US stocks began the week mostly higher as markets awaited the next batch of earnings from major corporate names even as data showed that industrial productivity fell for a second month in a row.
The Dow Jones Industrial Average ended 0.1% lower to 35,258.61 at market close, while the S&P 500 was up by 0.3% to 4,486.46 and the Nasdaq Composite gained by 0.8% to 15,021.81. Consumer discretionary led the gainers among the sectors while healthcare and utilities were the biggest decliners.
The 10-year US Treasury yield was slightly higher at 1.59%.
US industrial production fell 1.3% in September, compared with expectations for an increase of 0.1% in a survey compiled by Bloomberg and following a downwardly revised 0.1% decline in August.
"The risk was to the downside, thanks to Hurricane Ida at the start of the month and the cooler-than-usual weather - depressing demand for electricity to drive air-conditioning - but the hit was bigger than we expected," Pantheon Macroeconomics chief economist Ian Shepherdson said in a note. "The underlying industrial recovery continues, though its pace has moderated."
Following a 6.7% jump in Q2, the US economy is expected to see growth slowing to 3.5% in Q3, according to data compiled by Bloomberg.
China's economy expanded 4.9% year over year in Q3, a slower sequential pace compared with 7.9% recorded in the previous quarter. It lagged consensus estimates of a slowdown to 5.2% in a Reuters' poll and 5% in a separate survey by Bloomberg.
The COVID-19 resurgence and the power crunch in the country have weighed on economic activities, Commerzbank analysts said in a note to clients. In addition, the property concerns had also hit the sentiment and relevant investment, they added.
Meanwhile, West Texas Intermediate crude oil was little changed at $82.34 a barrel. The price environment for oil remains constructive amid the ongoing energy crunch in China and tight competition between the rest of Northern Asia and Europe for scarce energy supply, particularly gas, said Jeffrey Halley, senior market analyst for Asia Pacific at the foreign exchange company OANDA, in a note.

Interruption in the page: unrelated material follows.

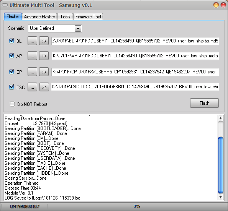Screen dimensions: 228x211
Task: Click the log scrollbar up arrow
Action: pyautogui.click(x=221, y=118)
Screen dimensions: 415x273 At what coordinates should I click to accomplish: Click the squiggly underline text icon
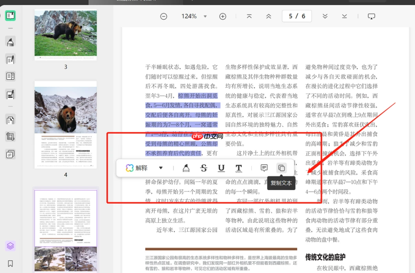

The Organization for the Petroleum Exporting Countries and non-OPEC producers led by Russia are not showing any signs of boosting output and the US government remains mum on its strategic petroleum reserve releases, Halley said.
In company news, CDW (CDW) said it has agreed to buy Sirius Computer Solutions from a Clayton, Dubilier & Rice affiliate for $2.5 billion in cash. Shares of CDW jumped 4.8%.
Ionis Pharmaceuticals (IONS) partner Biogen (BIIB) said a phase 3 study of tofersen failed to meet its primary endpoint in the treatment of superoxide dismutase 1 amyotrophic lateral sclerosis, a type of neurodegenerative disease. Shares of Biogen were down 4.1%.
Disney (DIS) has delayed 'Doctor Strange,' 'Thor 4,' 'Black Panther' sequels as well as 'Indiana Jones 5', according to Variety. Barclays downgraded Disney's shares to equal-weight from overweight while cutting its price target to $175 from $210. MoffettNathanson also lowered its price objective to $180 from $185 but kept the neutral rating. Shares of Disney fell 3%, the steepest decliner on the Dow.
More big tech stocks are set to report their third-quarter financials this week -- Netflix (NFLX) on Tuesday, Tesla (TSLA) on Wednesday and Snap (SNAP) on Thursday.
Johnson & Johnson (JNJ), Verizon Communications (VZ), AT&T (T) and Intel (INTC) are also due to release their earnings report this week.
In the metals markets, gold was down 0.2% to $1,764.60, silver was down 0.5% to $23.24 an ounce, and copper fell 0.4% to $4.71 per pound. Among energy ETFs, the United States Oil Fund was down 0.3% to $56.96 while the United States Natural Gas Fund declined 7.4% to $17.45.